Eigentlich wollte die Feuerwehr Nassach am Sonntag ihr 150-jähriges Bestehen feiern. Überschattet wurden die Feierlichkeiten jedoch von einem Wohnhausbrand in der Nacht zum Sonntag. In dem rund 230 Einwohner zählenden Aidhäuser Ortsteil waren die Einsatzkräfte bis in die frühen Morgenstunden gefordert.
Dennoch ließen sie es sich nicht nehmen, das Jubiläumsprogramm wie geplant durchzuführen. Den offiziellen Auftakt bildete ein Gottesdienst und der Bieranstich mit Bürgermeister Thomas Wagenhäuser, dem stellvertretenden Landrat Alexander Bergmann, Landtagsabgeordnetem Steffen Vogel sowie dem früheren Bürgermeister Dieter Möhrig.
In ihren Grußworten würdigten sie das große ehrenamtliche Engagement der Feuerwehrfrauen und Feuerwehrmänner, die sich an 365 Tagen im Jahr für die Sicherheit der Bevölkerung einsetzen. Gerade der nächtliche Brandeinsatz habe einmal mehr gezeigt, wie unverzichtbar die Feuerwehr für den ländlichen Raum sei.

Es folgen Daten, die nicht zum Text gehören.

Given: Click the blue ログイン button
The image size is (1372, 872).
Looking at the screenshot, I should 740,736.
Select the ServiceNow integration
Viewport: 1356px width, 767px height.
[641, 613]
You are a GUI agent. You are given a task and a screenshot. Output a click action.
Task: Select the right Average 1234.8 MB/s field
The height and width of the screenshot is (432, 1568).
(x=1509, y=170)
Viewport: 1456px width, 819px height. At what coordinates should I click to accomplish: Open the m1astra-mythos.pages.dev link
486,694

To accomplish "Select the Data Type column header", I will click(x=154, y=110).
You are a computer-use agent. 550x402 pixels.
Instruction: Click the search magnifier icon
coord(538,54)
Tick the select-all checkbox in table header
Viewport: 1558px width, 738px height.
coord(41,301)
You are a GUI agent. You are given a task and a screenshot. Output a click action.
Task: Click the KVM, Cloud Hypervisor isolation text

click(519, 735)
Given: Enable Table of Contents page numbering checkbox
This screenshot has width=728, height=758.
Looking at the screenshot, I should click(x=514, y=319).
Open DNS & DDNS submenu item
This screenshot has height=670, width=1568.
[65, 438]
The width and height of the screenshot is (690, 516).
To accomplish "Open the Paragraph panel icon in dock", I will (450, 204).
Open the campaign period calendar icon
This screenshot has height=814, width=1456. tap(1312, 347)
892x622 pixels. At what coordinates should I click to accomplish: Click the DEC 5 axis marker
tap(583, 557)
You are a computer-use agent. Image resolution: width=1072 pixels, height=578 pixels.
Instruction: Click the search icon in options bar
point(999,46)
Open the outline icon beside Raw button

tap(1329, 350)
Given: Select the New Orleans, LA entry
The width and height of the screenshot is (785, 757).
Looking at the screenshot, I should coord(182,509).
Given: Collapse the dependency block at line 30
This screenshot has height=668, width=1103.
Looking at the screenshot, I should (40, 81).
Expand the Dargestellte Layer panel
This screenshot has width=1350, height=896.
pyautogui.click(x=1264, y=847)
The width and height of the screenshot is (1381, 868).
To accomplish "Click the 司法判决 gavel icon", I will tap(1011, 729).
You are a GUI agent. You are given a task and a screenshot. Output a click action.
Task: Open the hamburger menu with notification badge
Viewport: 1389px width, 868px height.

Im Anschluss stand eine Schauübung zur Technischen Hilfeleistung auf dem Programm. Gezeigt wurde die schonende Rettung einer eingeklemmten Person aus einem Unfallfahrzeug.
Und noch ein Alarm
Eigentlich hätten die Feuerwehren Aidhausen und Hofheim die Übung übernehmen sollen. Doch ausgerechnet zur gleichen Zeit wurden beide Wehren zu einem Dachstuhlbrand im Riedbacher Ortsteil Humprechtshausen alarmiert und konnten deshalb nicht nach Nassach kommen. Kurzfristig sprang die Feuerwehr Stadtlauringen aus dem benachbarten Landkreis Schweinfurt ein und demonstrierte den Zuschauern die technische Rettung.
Nassachs Kommandant Michael Schobert lobte die hervorragende Zusammenarbeit über die Landkreisgrenze hinweg. Diese bewähre sich nicht nur bei gemeinsamen Übungen, sondern ebenso bei Einsätzen im Ernstfall.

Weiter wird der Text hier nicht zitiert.